**EXERCISE DIRECTIONS:** Among the lines below, copy exactly those from the one with "Prijať odporúčané nastavenia (43, 2481)" through the one with "Split (61, 45)", counting both ends.

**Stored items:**
▼

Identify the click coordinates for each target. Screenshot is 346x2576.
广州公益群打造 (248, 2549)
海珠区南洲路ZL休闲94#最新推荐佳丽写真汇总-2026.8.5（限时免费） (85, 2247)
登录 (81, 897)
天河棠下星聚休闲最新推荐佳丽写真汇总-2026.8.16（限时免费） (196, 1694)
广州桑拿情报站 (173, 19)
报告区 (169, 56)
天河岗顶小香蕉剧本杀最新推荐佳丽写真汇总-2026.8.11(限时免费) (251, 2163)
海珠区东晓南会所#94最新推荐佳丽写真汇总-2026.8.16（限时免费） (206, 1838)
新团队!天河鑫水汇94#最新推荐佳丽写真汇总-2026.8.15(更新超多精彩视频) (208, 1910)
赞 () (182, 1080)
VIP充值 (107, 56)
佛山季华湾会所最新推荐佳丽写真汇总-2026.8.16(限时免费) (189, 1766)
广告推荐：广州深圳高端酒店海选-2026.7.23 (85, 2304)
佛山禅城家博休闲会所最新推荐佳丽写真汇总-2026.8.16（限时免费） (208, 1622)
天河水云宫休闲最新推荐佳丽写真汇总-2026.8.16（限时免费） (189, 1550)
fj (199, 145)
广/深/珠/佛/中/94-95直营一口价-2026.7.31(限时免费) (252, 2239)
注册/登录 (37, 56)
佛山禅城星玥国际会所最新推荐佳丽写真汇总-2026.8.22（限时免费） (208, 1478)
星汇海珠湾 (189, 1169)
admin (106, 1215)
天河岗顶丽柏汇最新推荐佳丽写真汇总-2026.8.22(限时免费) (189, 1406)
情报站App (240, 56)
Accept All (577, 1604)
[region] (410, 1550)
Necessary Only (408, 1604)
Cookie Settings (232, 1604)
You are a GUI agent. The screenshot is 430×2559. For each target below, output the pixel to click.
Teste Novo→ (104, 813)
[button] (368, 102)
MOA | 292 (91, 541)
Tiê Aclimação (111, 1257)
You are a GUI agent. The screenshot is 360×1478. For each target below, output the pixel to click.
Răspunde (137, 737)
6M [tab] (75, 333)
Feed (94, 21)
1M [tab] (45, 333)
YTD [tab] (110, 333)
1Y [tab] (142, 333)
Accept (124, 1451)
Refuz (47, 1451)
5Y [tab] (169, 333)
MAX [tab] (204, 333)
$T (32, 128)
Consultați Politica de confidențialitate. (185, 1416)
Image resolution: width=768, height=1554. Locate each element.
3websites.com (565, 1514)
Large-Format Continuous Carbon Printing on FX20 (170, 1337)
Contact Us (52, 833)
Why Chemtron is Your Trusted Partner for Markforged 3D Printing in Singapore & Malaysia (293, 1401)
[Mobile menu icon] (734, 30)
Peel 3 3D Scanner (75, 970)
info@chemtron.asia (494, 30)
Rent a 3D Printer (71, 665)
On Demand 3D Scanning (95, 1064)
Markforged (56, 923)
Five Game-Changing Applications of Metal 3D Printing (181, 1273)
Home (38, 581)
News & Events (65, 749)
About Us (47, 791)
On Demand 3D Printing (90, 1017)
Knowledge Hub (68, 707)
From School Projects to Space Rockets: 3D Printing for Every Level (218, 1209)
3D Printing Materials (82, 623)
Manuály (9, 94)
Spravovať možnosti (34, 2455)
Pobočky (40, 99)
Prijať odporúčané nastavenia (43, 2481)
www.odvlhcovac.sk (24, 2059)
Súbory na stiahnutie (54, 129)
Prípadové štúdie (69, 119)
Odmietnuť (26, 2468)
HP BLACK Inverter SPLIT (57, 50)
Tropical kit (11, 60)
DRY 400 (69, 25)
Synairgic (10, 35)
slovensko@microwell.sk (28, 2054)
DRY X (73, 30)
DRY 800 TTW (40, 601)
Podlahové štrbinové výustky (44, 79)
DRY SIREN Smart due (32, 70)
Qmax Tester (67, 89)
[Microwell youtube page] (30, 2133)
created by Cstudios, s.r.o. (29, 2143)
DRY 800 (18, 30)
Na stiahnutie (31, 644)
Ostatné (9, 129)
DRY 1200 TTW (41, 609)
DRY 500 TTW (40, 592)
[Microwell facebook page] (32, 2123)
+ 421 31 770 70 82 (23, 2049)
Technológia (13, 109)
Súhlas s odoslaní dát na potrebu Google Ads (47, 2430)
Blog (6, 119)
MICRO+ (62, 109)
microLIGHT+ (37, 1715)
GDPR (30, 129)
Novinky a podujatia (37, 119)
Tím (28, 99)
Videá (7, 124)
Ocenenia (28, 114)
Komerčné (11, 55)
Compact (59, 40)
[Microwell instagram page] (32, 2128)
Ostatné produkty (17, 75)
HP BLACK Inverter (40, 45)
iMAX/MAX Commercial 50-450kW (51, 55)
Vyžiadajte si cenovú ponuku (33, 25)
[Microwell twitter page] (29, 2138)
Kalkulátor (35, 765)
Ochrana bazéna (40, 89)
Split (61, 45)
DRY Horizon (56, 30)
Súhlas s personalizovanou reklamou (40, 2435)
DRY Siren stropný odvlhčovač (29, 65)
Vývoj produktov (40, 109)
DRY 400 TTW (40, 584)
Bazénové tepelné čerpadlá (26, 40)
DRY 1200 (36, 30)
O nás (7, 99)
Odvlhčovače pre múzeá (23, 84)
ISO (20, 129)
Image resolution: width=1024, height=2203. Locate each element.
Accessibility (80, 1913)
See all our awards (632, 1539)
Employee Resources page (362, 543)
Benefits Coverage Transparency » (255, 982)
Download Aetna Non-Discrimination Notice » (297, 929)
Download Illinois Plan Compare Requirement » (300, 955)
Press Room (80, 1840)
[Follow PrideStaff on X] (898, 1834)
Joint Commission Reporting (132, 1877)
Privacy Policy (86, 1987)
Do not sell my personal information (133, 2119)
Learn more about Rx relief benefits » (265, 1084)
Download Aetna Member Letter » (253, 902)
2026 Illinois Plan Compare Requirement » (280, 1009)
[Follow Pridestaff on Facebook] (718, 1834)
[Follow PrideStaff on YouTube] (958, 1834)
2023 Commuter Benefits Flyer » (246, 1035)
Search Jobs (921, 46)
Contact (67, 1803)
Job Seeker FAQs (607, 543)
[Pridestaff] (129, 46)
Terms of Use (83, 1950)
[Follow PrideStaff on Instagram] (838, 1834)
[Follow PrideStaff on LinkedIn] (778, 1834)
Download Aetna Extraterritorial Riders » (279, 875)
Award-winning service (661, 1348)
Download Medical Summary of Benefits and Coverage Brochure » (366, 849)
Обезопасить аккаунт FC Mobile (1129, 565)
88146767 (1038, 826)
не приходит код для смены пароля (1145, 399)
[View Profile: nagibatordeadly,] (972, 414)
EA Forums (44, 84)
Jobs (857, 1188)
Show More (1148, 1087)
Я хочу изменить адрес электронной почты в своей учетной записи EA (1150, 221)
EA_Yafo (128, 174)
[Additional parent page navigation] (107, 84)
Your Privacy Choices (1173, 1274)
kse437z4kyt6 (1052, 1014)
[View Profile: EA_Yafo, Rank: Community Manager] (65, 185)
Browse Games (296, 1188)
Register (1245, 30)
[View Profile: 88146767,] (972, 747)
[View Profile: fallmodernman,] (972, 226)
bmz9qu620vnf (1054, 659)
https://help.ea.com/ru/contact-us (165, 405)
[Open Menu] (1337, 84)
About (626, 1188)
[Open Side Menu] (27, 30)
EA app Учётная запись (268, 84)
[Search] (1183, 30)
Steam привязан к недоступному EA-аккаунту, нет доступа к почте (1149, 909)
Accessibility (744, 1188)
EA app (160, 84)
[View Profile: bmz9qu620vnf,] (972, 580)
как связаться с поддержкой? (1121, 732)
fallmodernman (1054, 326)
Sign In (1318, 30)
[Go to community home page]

▲

**ANSWER TO THIS TASK:**
Prijať odporúčané nastavenia (43, 2481)
www.odvlhcovac.sk (24, 2059)
Súbory na stiahnutie (54, 129)
Prípadové štúdie (69, 119)
Odmietnuť (26, 2468)
HP BLACK Inverter SPLIT (57, 50)
Tropical kit (11, 60)
DRY 400 (69, 25)
Synairgic (10, 35)
slovensko@microwell.sk (28, 2054)
DRY X (73, 30)
DRY 800 TTW (40, 601)
Podlahové štrbinové výustky (44, 79)
DRY SIREN Smart due (32, 70)
Qmax Tester (67, 89)
[Microwell youtube page] (30, 2133)
created by Cstudios, s.r.o. (29, 2143)
DRY 800 (18, 30)
Na stiahnutie (31, 644)
Ostatné (9, 129)
DRY 1200 TTW (41, 609)
DRY 500 TTW (40, 592)
[Microwell facebook page] (32, 2123)
+ 421 31 770 70 82 (23, 2049)
Technológia (13, 109)
Súhlas s odoslaní dát na potrebu Google Ads (47, 2430)
Blog (6, 119)
MICRO+ (62, 109)
microLIGHT+ (37, 1715)
GDPR (30, 129)
Novinky a podujatia (37, 119)
Tím (28, 99)
Videá (7, 124)
Ocenenia (28, 114)
Komerčné (11, 55)
Compact (59, 40)
[Microwell instagram page] (32, 2128)
Ostatné produkty (17, 75)
HP BLACK Inverter (40, 45)
iMAX/MAX Commercial 50-450kW (51, 55)
Vyžiadajte si cenovú ponuku (33, 25)
[Microwell twitter page] (29, 2138)
Kalkulátor (35, 765)
Ochrana bazéna (40, 89)
Split (61, 45)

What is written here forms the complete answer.